Gialal Al-Din Rumi
(1207-1273) Poesie mistiche, trad. Alessandro Bausani, Milano: Biblioteca Universale Rizzoli, 1988, pp. 57-58.
Io ero, nel tempo in cui non erano i Nomi, e nessuna traccia v’era d’esistenza di esseri. E tutti gli oggetti e i nomi promanarono da Me, in quell’attimo eterno quando né Me né Noi v’era!
E in quell’attimo antichissimo e primo mi prostrai a Dio, quando ancora Gesù non fremeva in seno a Maria. Da un capo all’altro percorsi tutta la Croce, e tutti i Nazareni conobbi: sulla Croce non c’era!
Nella Pagoda andai, e nel tempio dei monaci antico andai: nessun colore, colà, m’apparve di Lui. Le redini della ricerca volsi allora alla Ka’ba, ma là, in quella mèta di giovani e vecchi, nulla v’era.
E viaggiai verso Herât e viaggiai verso Qandahâr, e sotto cercai, e sopra cercai; ahimè, anche là non era! E volli spingermi ancora fino alla cima dei monti Qâf ai confini del mondo; della Fenice eterna, là, traccia non v’era!
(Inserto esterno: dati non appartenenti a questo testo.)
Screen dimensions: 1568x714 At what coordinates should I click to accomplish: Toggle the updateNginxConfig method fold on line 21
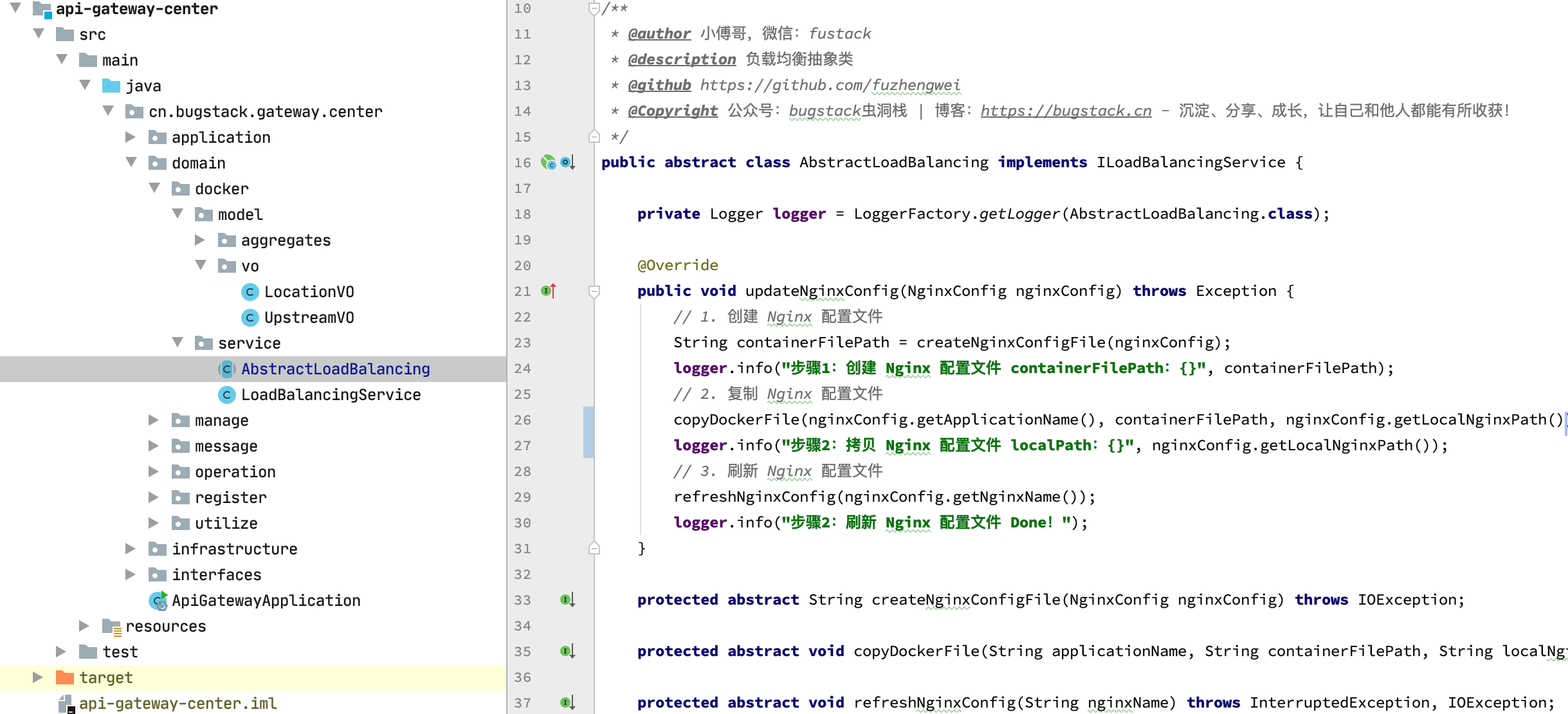pos(594,291)
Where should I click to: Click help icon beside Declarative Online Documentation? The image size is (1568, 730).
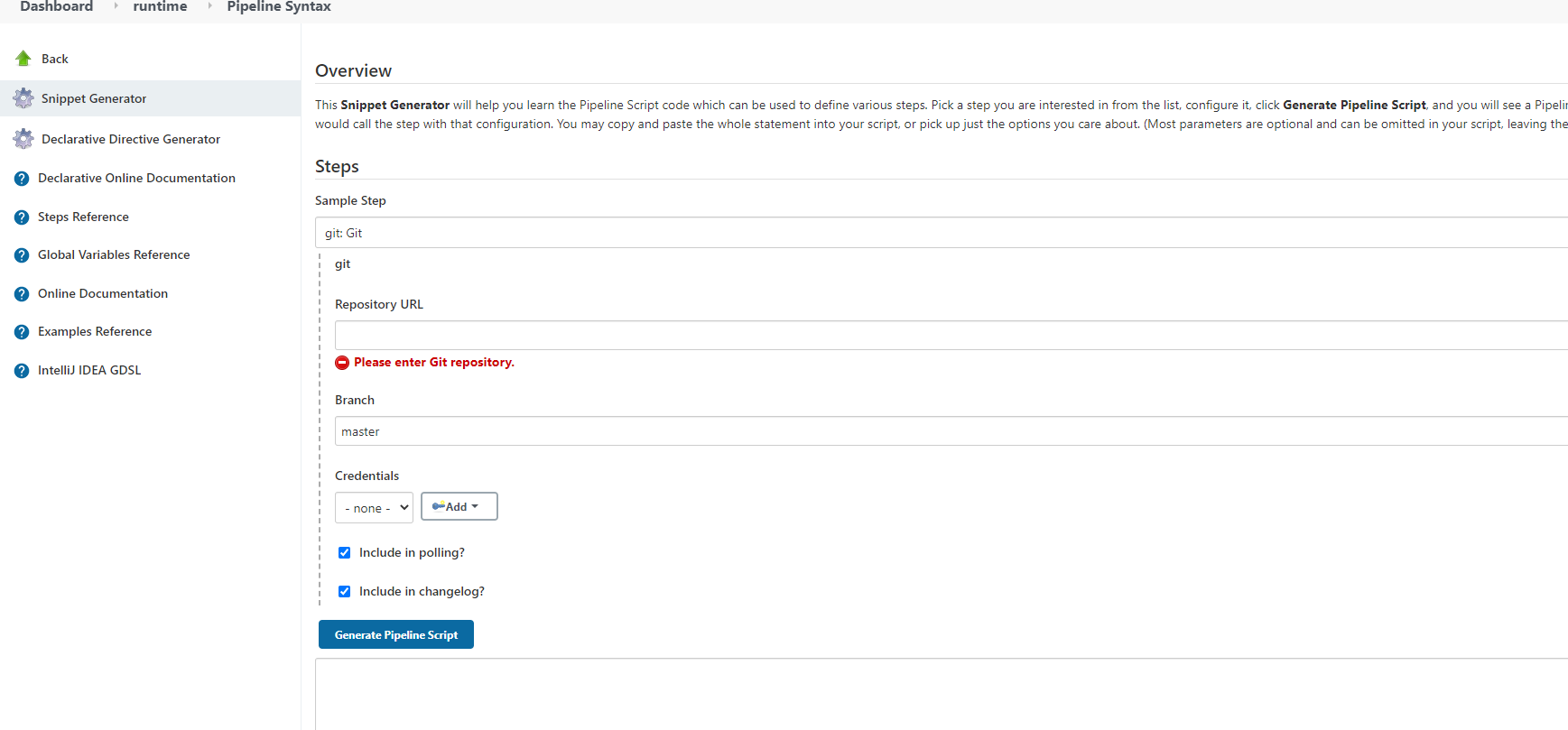coord(22,179)
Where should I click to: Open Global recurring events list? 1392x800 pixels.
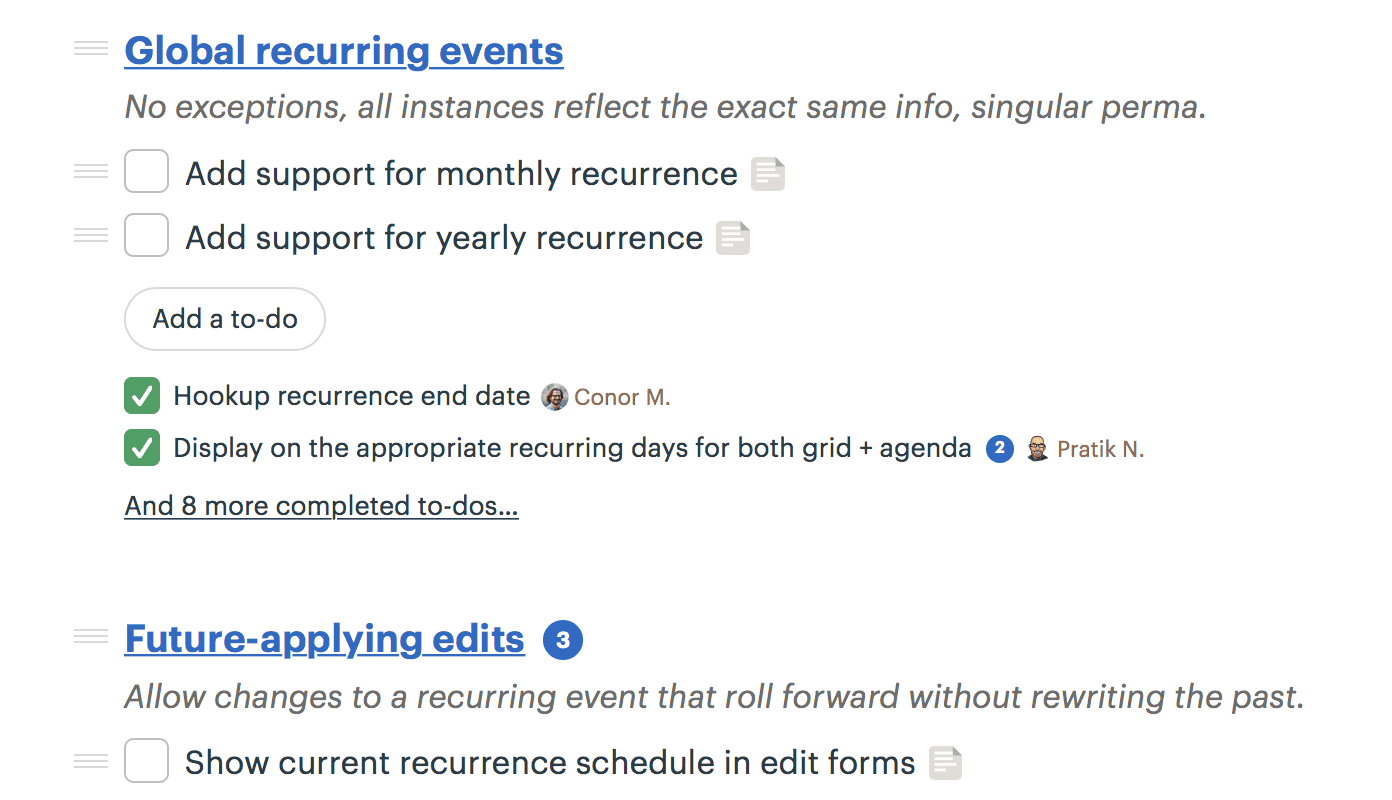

E ne chiesi allora alla Tavola di Diaspro e al Càlamo di Dio, ma, e l’uno e l’altro muti, non fecero parole. E l’occhio mio, capace solo di Dio, non vedeva dovunque altro che qualità e forme estranee all’Eterno.
E, infine, mi fissai lo sguardo nel cuore, ed ecco, là io Lo vidi, in nessun altro luogo che là, Egli era! E per vero, così perplesso, stupefatto ed ebbro ne fui che un atomo solo dell’essere mio più non si vide. Io più non ero.